Statut réglementaire
La thymosine alpha-1 (thymalfasine) n'apparaît pas comme un médicament approuvé par la FDA aux États-Unis.[5]C'est une situation significativement différente d'un peptide totalement non étudié, cependant: la thymalfasine a été décrite dans des sources biomédicales comme un médicament immunomodulateur commercialisé dans certains pays hors des États-Unis, vendu dans certains marchés sous la marque Zadaxin pour des utilisations telles que l'hépatite et le soutien immunitaire.[6]
Le statut réglementaire varie selon le pays, le produit et l'indication, et l'approbation de mise en marché internationale dans un pays ne se traduit pas par l'approbation ou l'approbation de la FDA pour utilisation aux États-Unis. Tout produit de thymosine alpha-1 vendu aux États-Unis comme produit chimique de recherche ou peptide composé ne fait pas partie de l'examen préalable à la commercialisation de la FDA pour déterminer l'innocuité, l'efficacité et la qualité, et ne doit pas être considéré comme équivalent à un produit pharmaceutique réglementé.

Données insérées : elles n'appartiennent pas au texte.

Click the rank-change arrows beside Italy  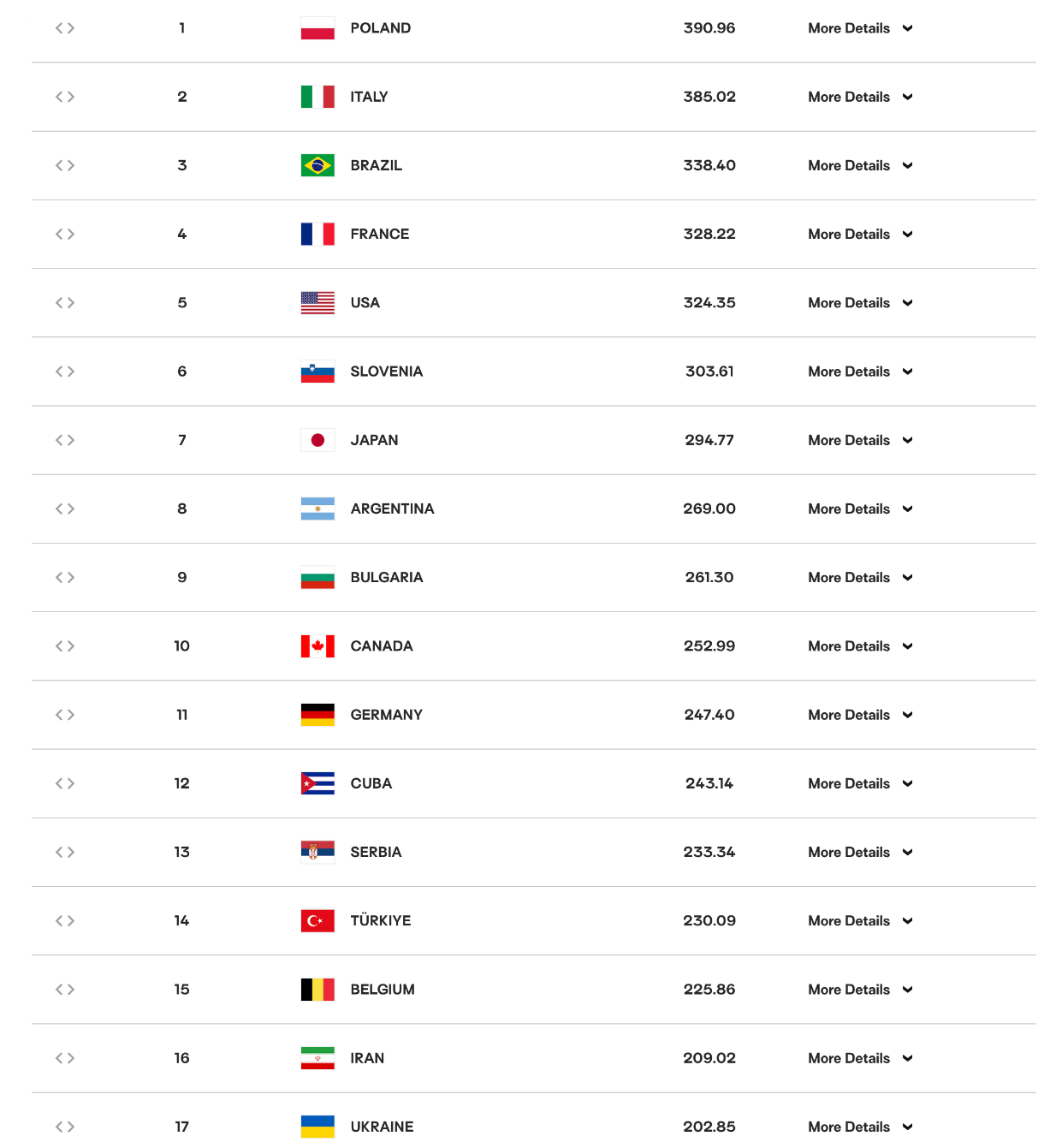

Le fossé entre la recherche internationale et l'approbation versusus-américaine
Ce fossé entre l'histoire de la commercialisation internationale et le statut réglementaire américain est l'un des aspects les plus mal compris de la thymosine alpha-1. Comme une version du médicament a déjà été utilisée à l'étranger, le matériel de commercialisation implique parfois qu'elle est largement « approuvée » - mais l'approbation dans un pays, selon les normes d'étiquetage et de fabrication d'un produit, n'établit pas le même statut ni la même disponibilité juridique aux États-Unis.
Pour les lecteurs américains, la distinction pratique est entre un produit pharmaceutique approuvé par un organisme de réglementation et administré sous surveillance médicale, et un peptide de recherche ou de marché du bien-être non réglementé vendu au pays sans cette surveillance. Les preuves d'essais cliniques s'appliquent au produit pharmaceutique étudié, et non aux produits peptides non vérifiés achetés en ligne.